Report how many lines of the material contain the string "agent". Add nothing beyond the number.

MATERIAL PROVIDED:
-.-.-
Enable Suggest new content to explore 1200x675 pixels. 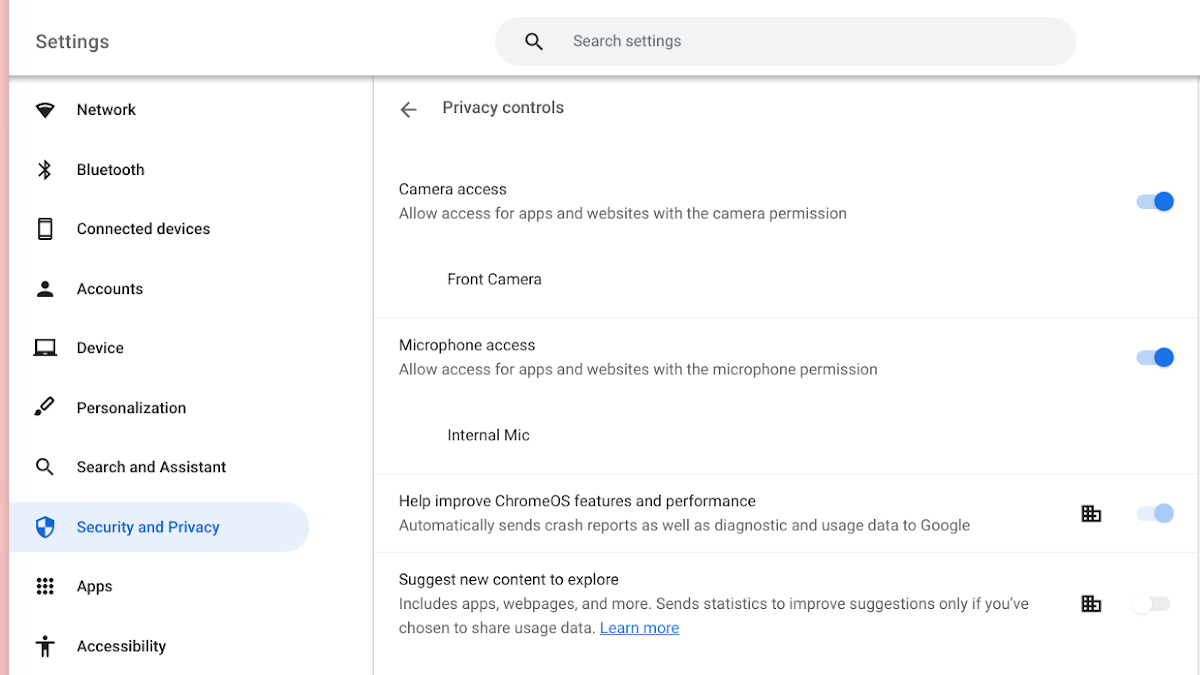1151,604
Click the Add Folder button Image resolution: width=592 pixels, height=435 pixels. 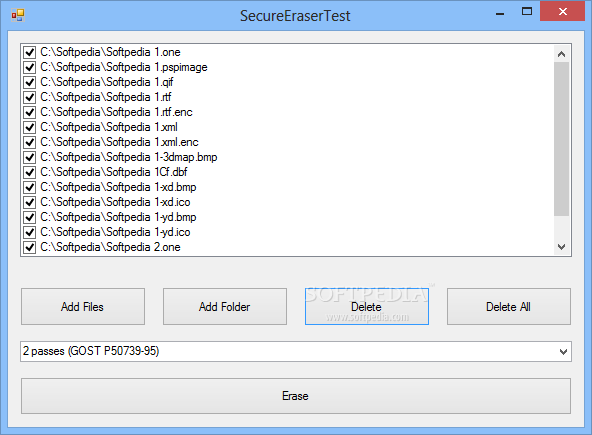click(225, 307)
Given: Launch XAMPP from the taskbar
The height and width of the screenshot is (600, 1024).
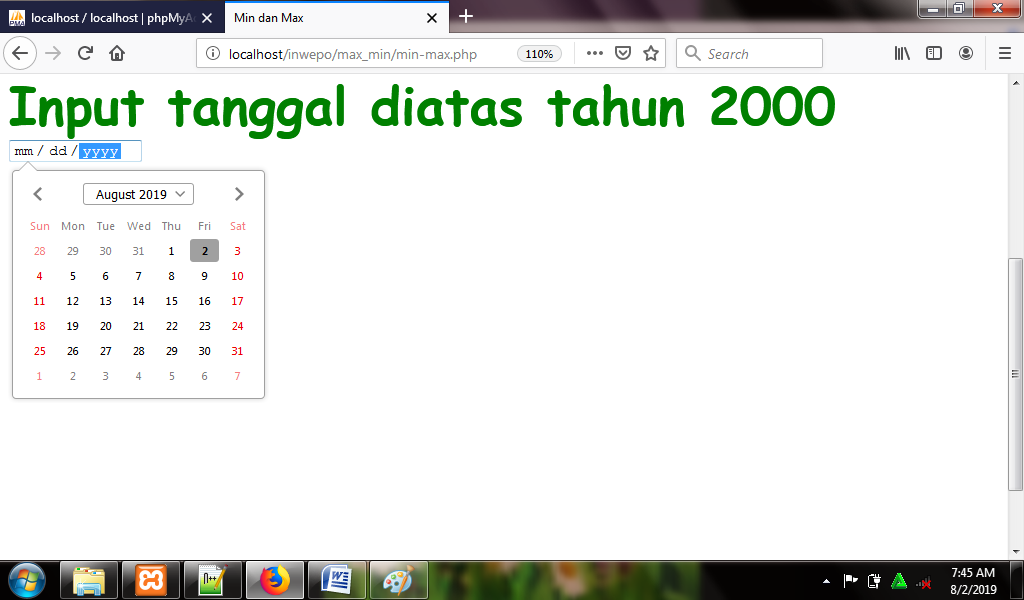Looking at the screenshot, I should pos(151,580).
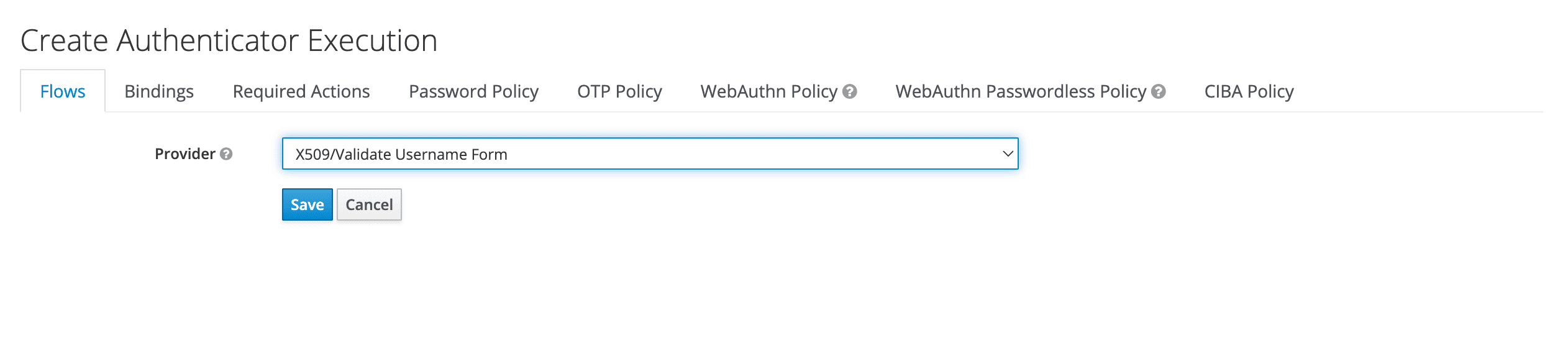Click the Provider field label

click(x=185, y=154)
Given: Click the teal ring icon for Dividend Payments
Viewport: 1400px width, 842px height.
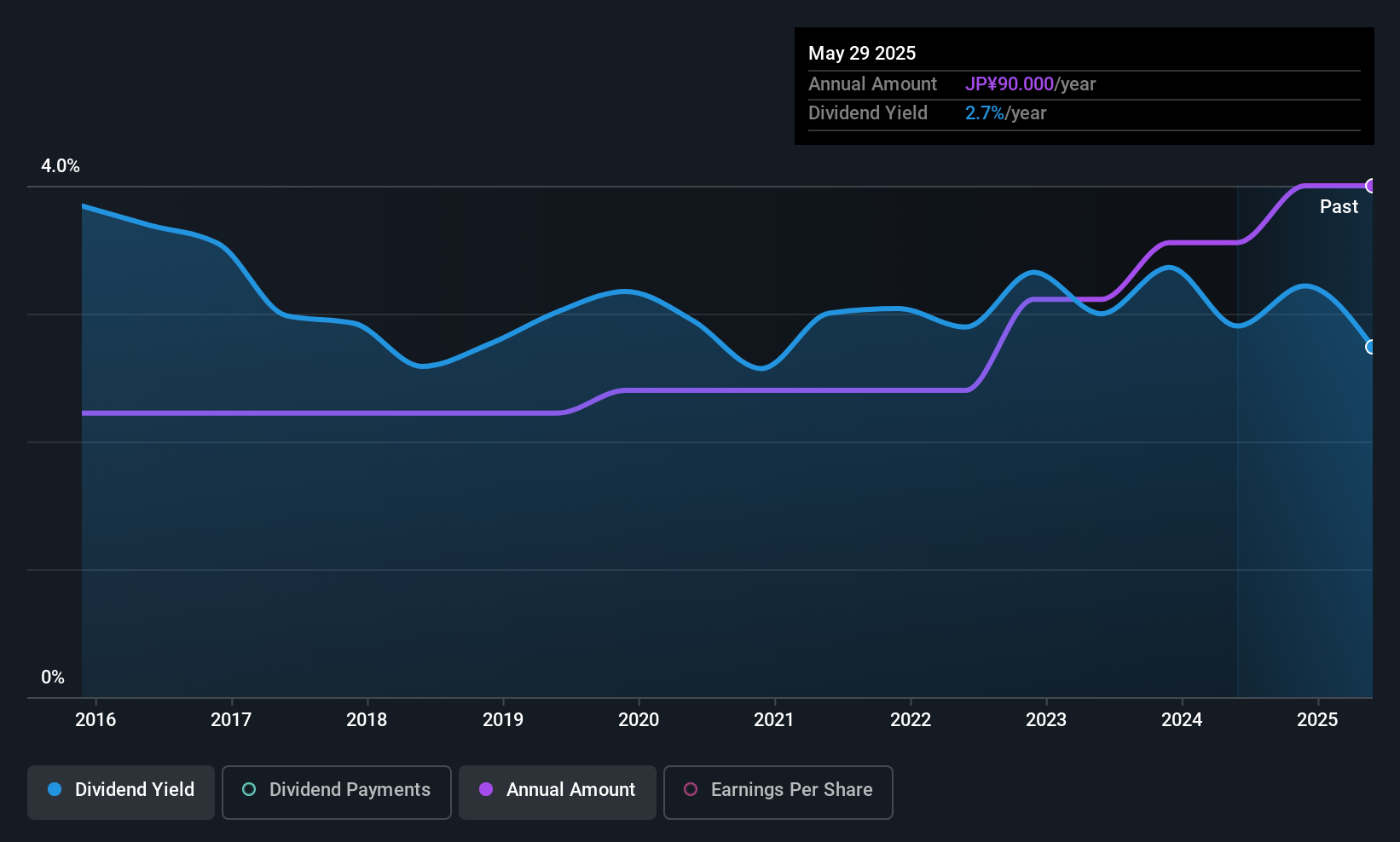Looking at the screenshot, I should coord(249,789).
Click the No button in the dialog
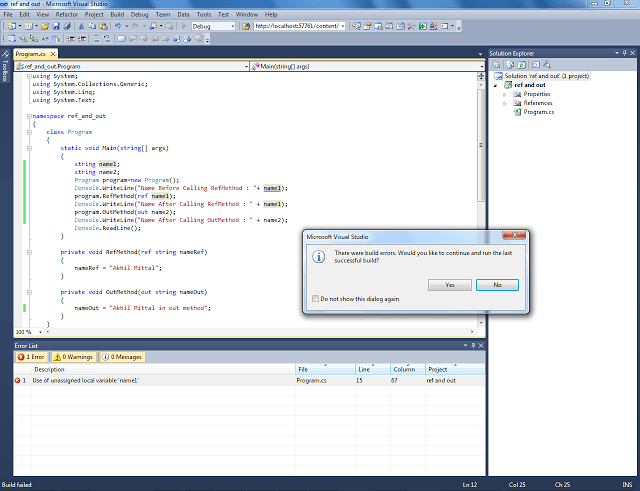This screenshot has width=640, height=491. pyautogui.click(x=497, y=284)
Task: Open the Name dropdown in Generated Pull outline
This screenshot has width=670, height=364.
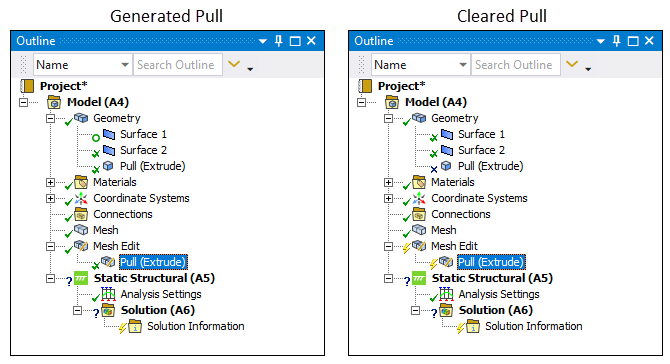Action: (125, 65)
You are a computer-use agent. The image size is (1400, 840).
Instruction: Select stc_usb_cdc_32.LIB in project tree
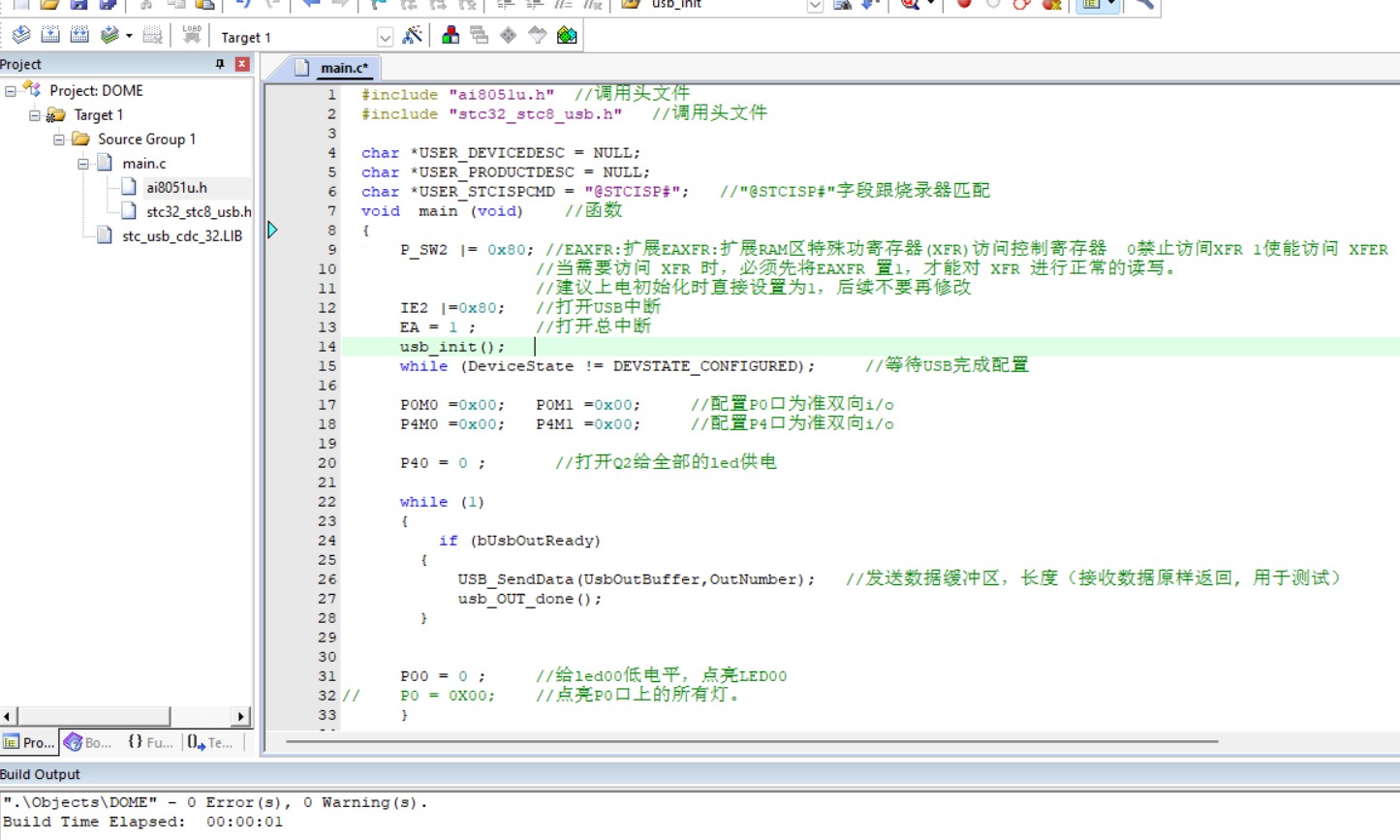point(181,235)
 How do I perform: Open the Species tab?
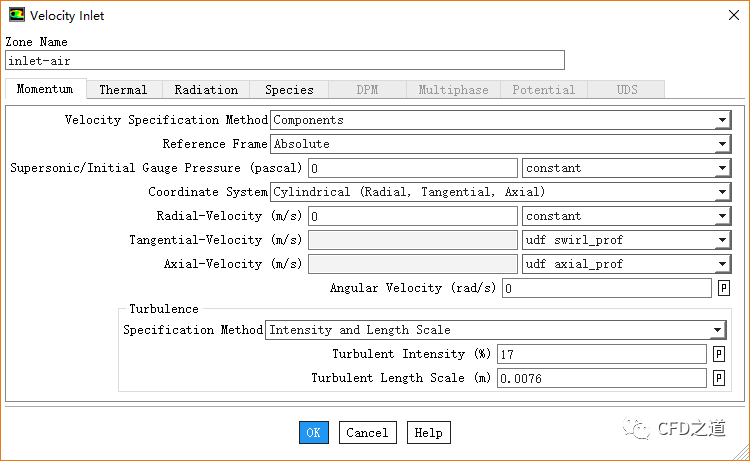coord(289,90)
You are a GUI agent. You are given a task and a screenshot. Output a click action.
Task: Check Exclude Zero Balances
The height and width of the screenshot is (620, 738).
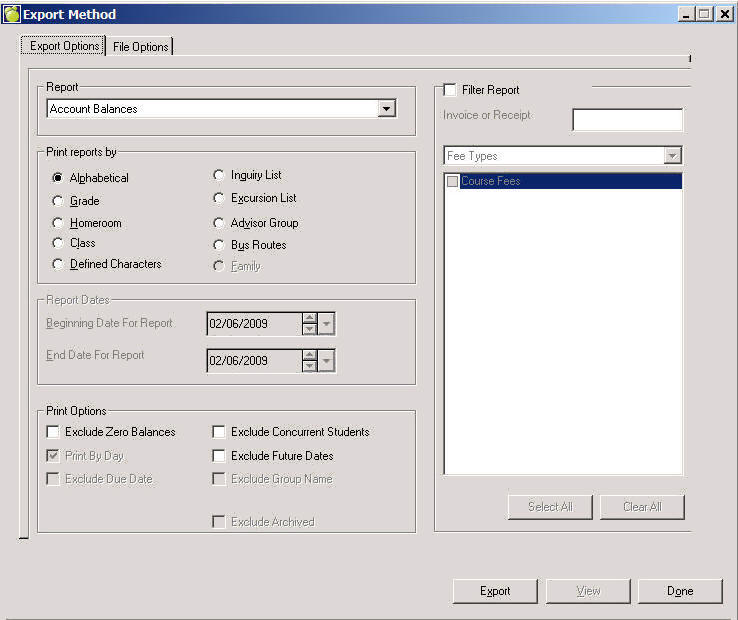(x=53, y=432)
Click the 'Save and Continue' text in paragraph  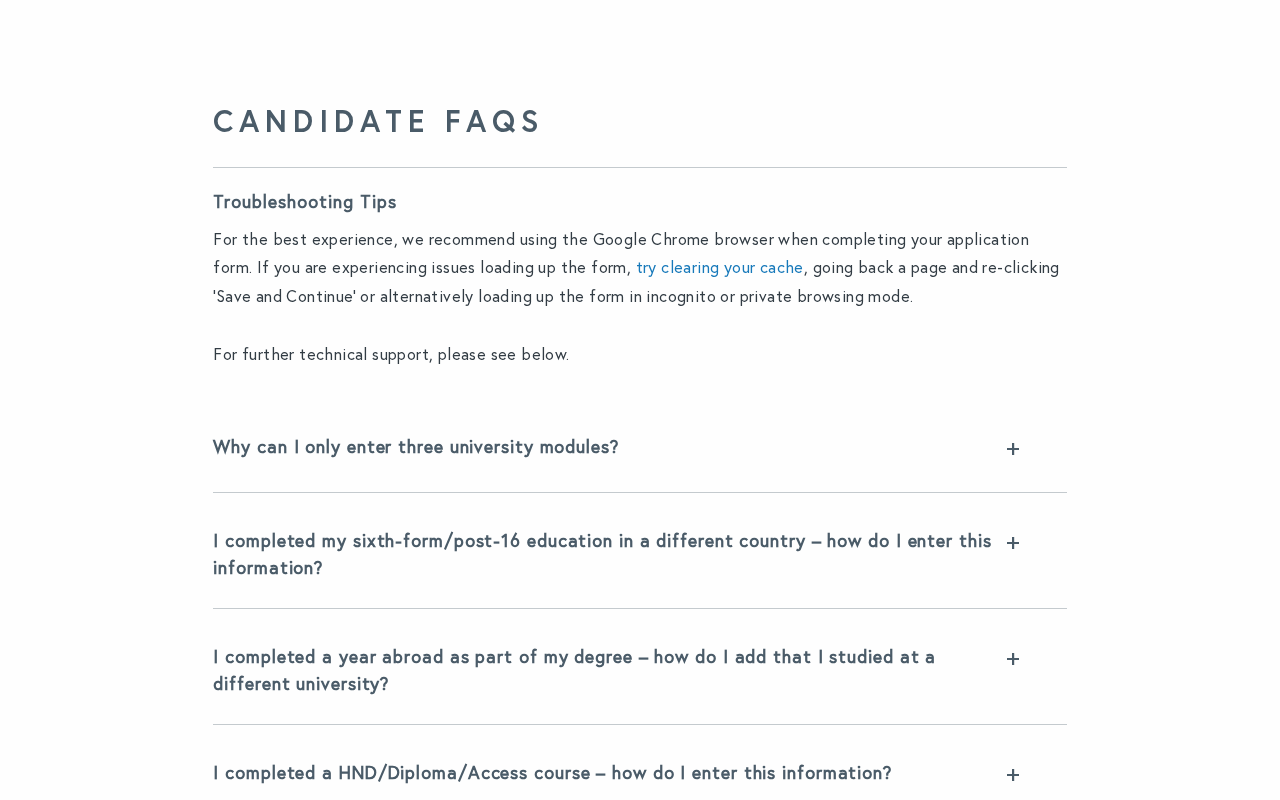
-.-.-
TASK RESULT: 2